**ФРАГМЕНТ СТРАНИЦЫ:**
Задержимся и на этом моменте. В аналитической философии бытовало мнение, что принцип каузальной замкнутости физического, т. е. положение, что каждое физическое событие имеет физическую причину[45], связано с физической наукой Нового времени, будучи предпосылкой последней[46]. Однако при ближайшем рассмотрении оказывалось, что подобное мнение лишено серьезной фактологической базы, и Д. Папино в книге «Размышляя о сознании» (2002) развенчал этот миф, невольно приоткрывая дверь новому интеракционизму [47]. Проделанный выше анализ, однако, грозит захлопнуть ее. Ведь если приведенные доводы верны, то тезис о каузальной замкнутости физического имеет отношение не к науке Нового времени — равно как и не к «постулатам материалистической метафизики»[48], — а к универсальным когнитивным механизмам сознания. У нас просто нет альтернативы вере в каузальную замкнутость. Но кажется, что в таком случае мы обречены быть эпифеноменалистами.

Теперь самое время вспомнить, что ранее мы пришли к совершенно другим выводам. Разбирая соотношение эпифеноменалистских установок и положений здравого смысла, мы выяснили, что они несовместимы. Если мы стоим на позиции эпифеноменализма, то не можем придерживаться убеждения (диктуемого здравым смыслом), будто другие люди обладают сознанием. Теперь же у нас получилось, что, если мы хотим придерживаться установок здравого смысла, мы должны допускать эпифеноменальность сознания.

**ФОРМУЛИРОВКА ЗАДАНИЯ A:** В каком году вышла книга Д. Папино «Размышляя о сознании», упомянутая во фрагменте страницы?

**ИСХОДНЫЕ ДАННЫЕ:**
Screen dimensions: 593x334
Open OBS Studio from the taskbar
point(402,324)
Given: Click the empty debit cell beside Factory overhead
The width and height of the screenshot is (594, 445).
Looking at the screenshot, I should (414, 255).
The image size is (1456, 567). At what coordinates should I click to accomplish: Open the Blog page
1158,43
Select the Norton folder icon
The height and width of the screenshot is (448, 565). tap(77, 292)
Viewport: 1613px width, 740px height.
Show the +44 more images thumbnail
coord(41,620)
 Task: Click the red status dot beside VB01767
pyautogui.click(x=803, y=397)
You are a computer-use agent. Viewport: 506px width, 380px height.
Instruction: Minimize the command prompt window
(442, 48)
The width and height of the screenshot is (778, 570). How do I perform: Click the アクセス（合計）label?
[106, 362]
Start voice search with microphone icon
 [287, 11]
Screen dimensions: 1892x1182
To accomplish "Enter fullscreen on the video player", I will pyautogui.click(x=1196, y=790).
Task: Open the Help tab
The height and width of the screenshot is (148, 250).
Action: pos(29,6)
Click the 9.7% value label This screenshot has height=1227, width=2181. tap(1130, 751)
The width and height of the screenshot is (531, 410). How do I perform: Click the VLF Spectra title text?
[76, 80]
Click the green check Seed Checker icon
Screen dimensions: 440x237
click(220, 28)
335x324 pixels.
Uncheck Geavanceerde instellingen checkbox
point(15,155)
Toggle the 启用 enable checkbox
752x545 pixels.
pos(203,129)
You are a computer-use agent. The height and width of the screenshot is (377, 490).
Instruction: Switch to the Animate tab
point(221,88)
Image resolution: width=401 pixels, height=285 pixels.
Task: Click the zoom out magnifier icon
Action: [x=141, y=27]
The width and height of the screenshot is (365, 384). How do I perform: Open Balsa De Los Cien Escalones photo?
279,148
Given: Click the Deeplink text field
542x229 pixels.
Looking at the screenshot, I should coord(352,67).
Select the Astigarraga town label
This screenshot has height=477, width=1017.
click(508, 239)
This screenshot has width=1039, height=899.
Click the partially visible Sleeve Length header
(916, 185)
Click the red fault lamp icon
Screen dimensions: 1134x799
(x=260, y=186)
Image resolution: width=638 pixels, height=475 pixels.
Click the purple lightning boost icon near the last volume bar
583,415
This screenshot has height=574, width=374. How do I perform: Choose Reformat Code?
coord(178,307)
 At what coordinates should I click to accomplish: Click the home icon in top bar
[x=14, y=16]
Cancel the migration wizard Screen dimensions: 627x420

**ФОРМУЛИРОВКА ЗАДАНИЯ B:** Отредактируйте в записях участок, который открывается строкой, содержащей «The width and height of the screenshot is (365, 384).», и завершается строкой, содержащей «Looking at the screenshot, I should coord(352,67).»: замените «text field» на «input box», сохранив остальное без изменений. Выведите только этот участок.

**ОЖИДАЕМЫЙ ОТВЕТ A:** В 2002 году.

**ОЖИДАЕМЫЙ ОТВЕТ B:**
The width and height of the screenshot is (365, 384). How do I perform: Open Balsa De Los Cien Escalones photo?
279,148
Given: Click the Deeplink input box
542x229 pixels.
Looking at the screenshot, I should coord(352,67).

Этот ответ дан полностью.